**展示文本:**

树的两种遍历

1 树的序遍历

前序遍历、中序遍历、后序遍历

1.1 遍历方式

都有点抽象,需要结合代码和画图来看

  1. 递归遍历
  2. 非递归遍历:都是用栈来解决
    1. 前序遍历
      • 用一个栈,先进右再进左
    2. 中序遍历
      • 用一个栈,先进左,左出,再进右
    3. 后序遍历
      • 用两个栈,一个栈和前序遍历反着来,出的元素进另一个栈,进完之后全打印
      • 用一个栈,先解决左边的,再解决右边的。

1.2 代码实现

java 复制代码
public class RecursiveTraversalBT {
    public static class Node {
        public int val;
        public Node left;
        public Node right;
        public Node(int val){
            this.val = val;
        }
    }

    // 递归遍历
    public static void pre1(Node head) {
        if (head == null) {
            return;
        }
        System.out.print(head.val + " ");
        pre1(head.left);
        pre1(head.right);
    }

    public static void in1(Node head) {
        if (head == null) {
            return;
        }
        in1(head.left);
        System.out.print(head.val + " ");
        in1(head.right);
    }

    public static void pos1(Node head) {
        if (head == null) {
            return;
        }
        pos1(head.left);
        pos1(head.right);
        System.out.print(head.val + " ");
    }

    // 非递归遍历(栈)
    public static void pre2(Node head) {
        if (head != null) {
            Stack<Node> stack = new Stack<>();
            stack.push(head);
            while (!stack.isEmpty()) {
                head = stack.pop();
                System.out.print(head.val + " ");
                if (head.right != null) {
                    stack.push(head.right);
                }
                if (head.left != null) {
                    stack.push(head.left);
                }
            }
        }
    }

    public static void in2(Node head) {
        if (head != null) {
            Stack<Node> stack = new Stack<>();
            while (!stack.isEmpty() || head != null) {
                if (head != null) {
                    stack.push(head);
                    head = head.left;
                }else {
                    head = stack.pop();
                    System.out.print(head.val + " ");
                    head = head.right;
                }
            }
        }
    }

    public static void pos2(Node head) {
        if (head != null) {
            Stack<Node> stack1 = new Stack<>();
            Stack<Node> stack2 = new Stack<>();
            stack1.push(head);
            while (!stack1.isEmpty()){
                head = stack1.pop();
                stack2.push(head);
                if (head .left != null) {
                    stack1.push(head.left);
                }
                if (head .right != null) {
                    stack1.push(head.right);
                }
            }
            while (!stack2.isEmpty()) {
                System.out.print(stack2.pop().val + " ");
            }
        }
    }

    // 后序遍历的第三种写法(只用一个栈)

**任务说明:**
请根据上文关于树的遍历的内容，回答下列问题：
(a) 非递归前序遍历用一个栈时，左右子节点按什么顺序入栈？
(b) 用两个栈实现后序遍历时，从第一个栈弹出的元素进入何处？何时打印？
(c) 递归方法 in1 中，打印当前节点值的语句位于哪两行调用之间？

**所给记录:**
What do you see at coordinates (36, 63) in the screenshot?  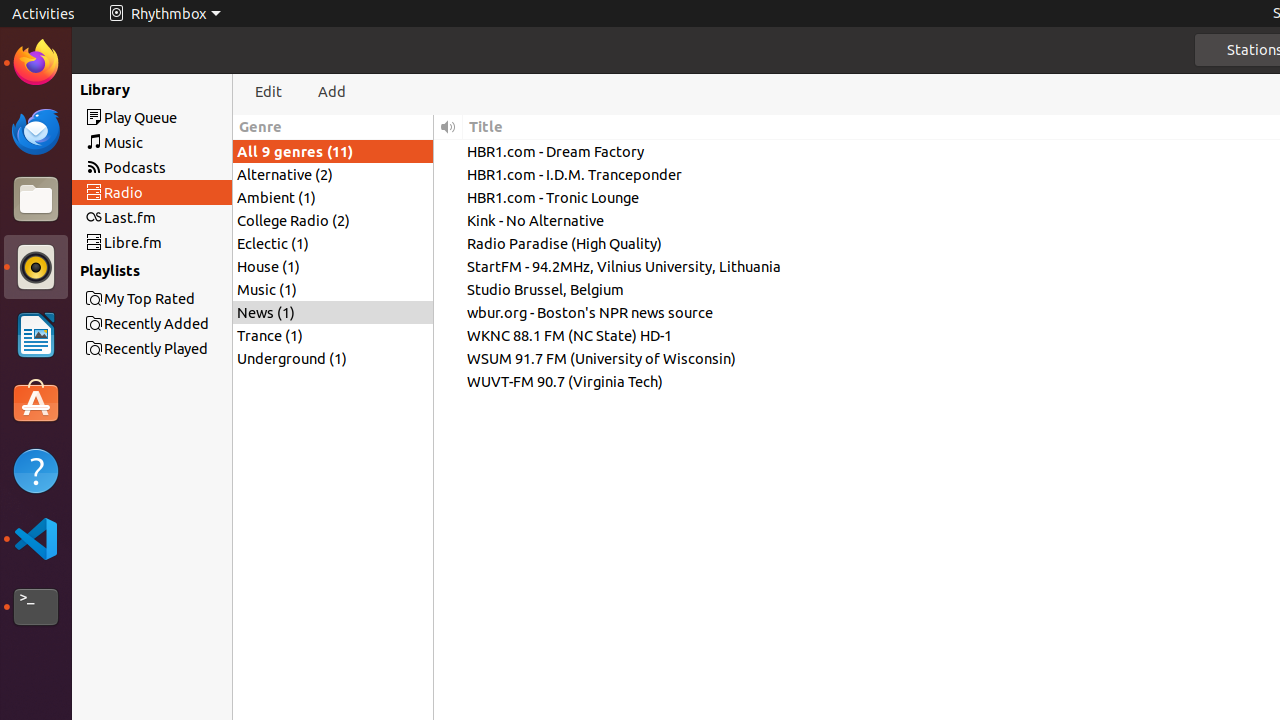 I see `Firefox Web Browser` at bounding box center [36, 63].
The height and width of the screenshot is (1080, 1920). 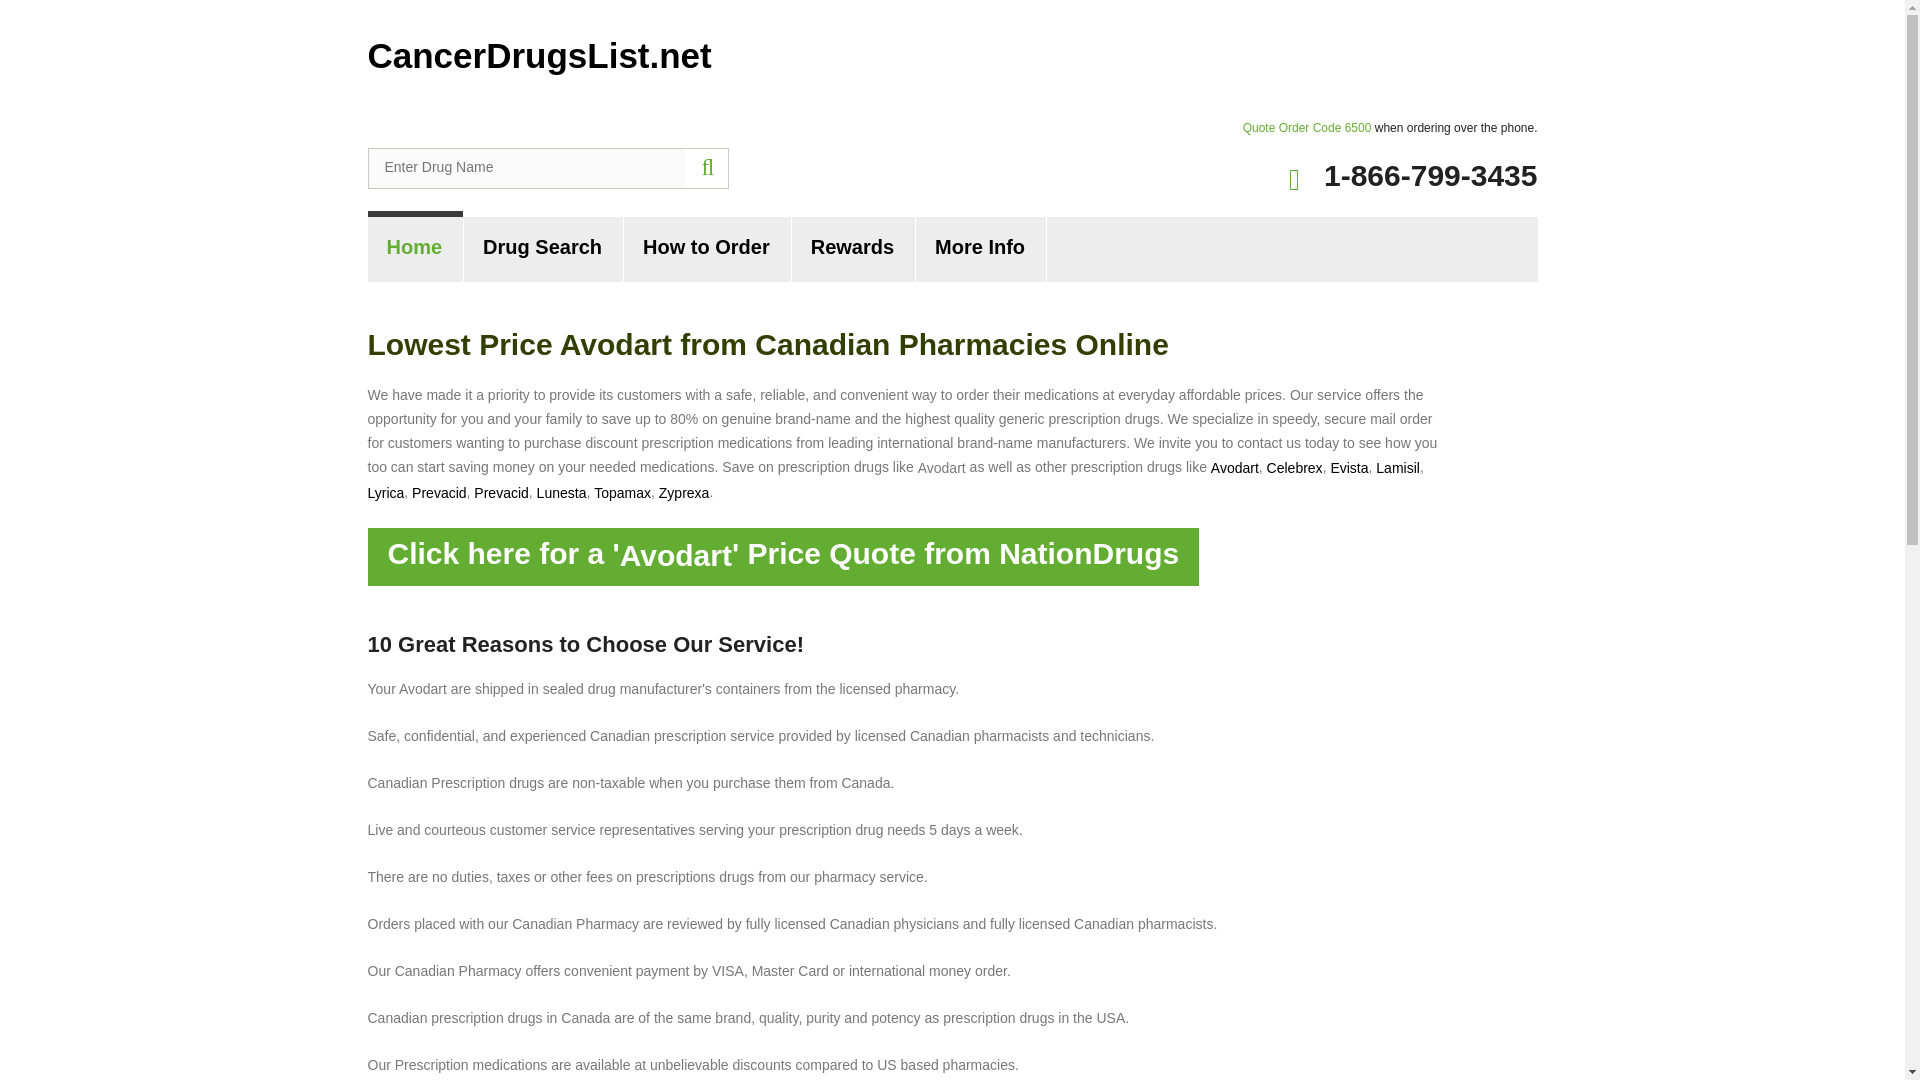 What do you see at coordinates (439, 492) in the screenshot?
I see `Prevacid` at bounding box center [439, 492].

...

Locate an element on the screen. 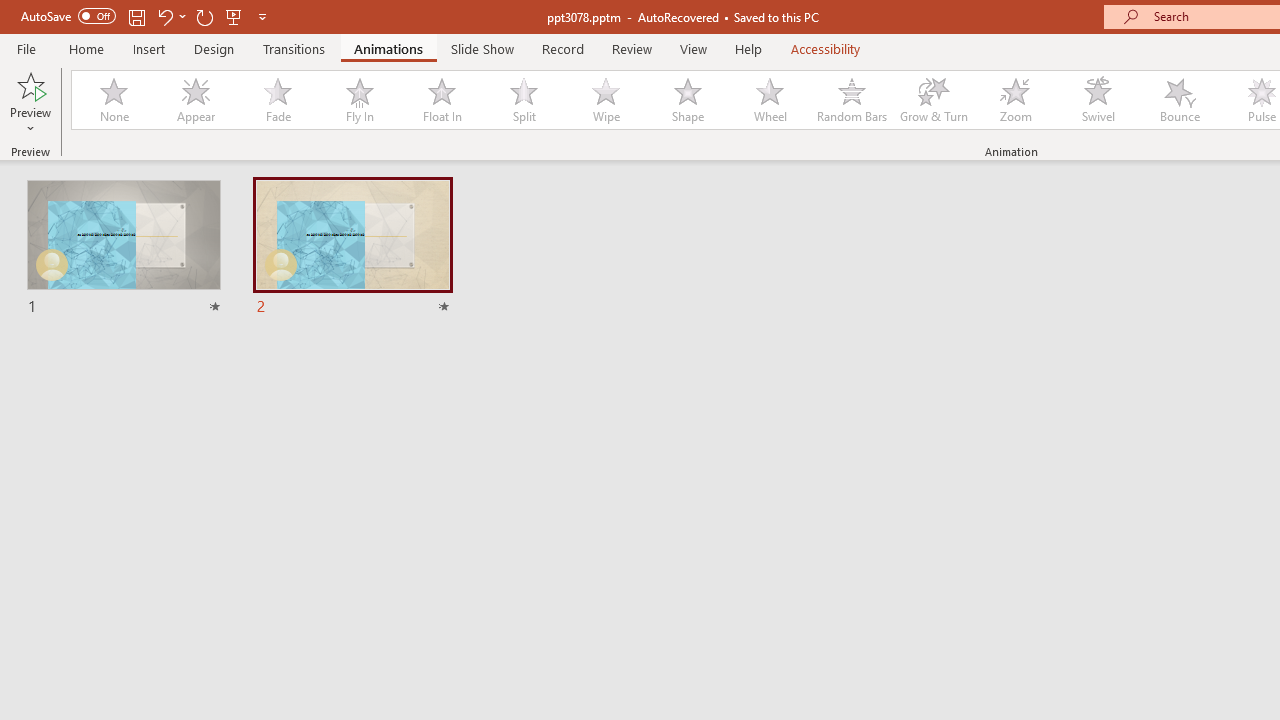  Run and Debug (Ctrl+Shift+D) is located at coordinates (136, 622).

==

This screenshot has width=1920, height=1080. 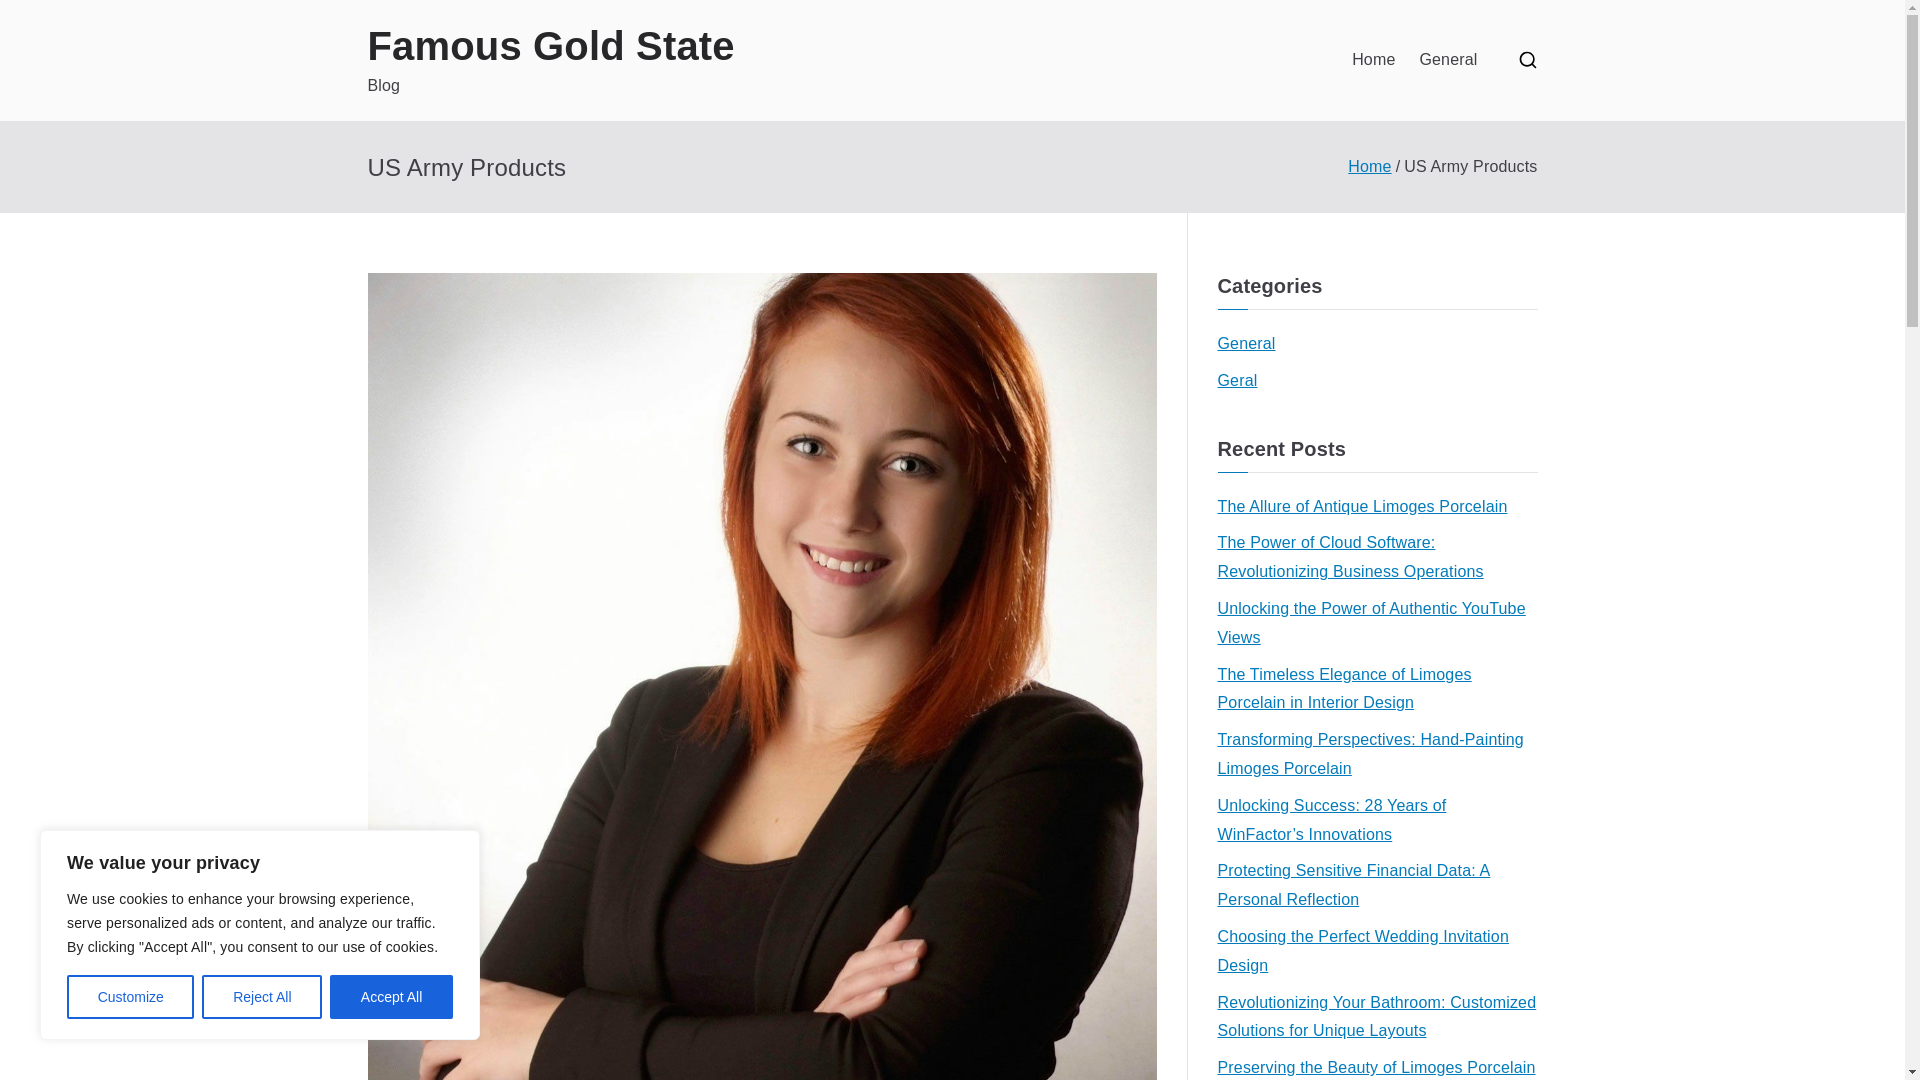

**作答结果:**
(a) 先压入右子节点，再压入左子节点。
(b) 弹出的元素进入另一个栈（stack2），全部进完之后再统一打印。
(c) 位于 in1(head.left); 与 in1(head.right); 之间。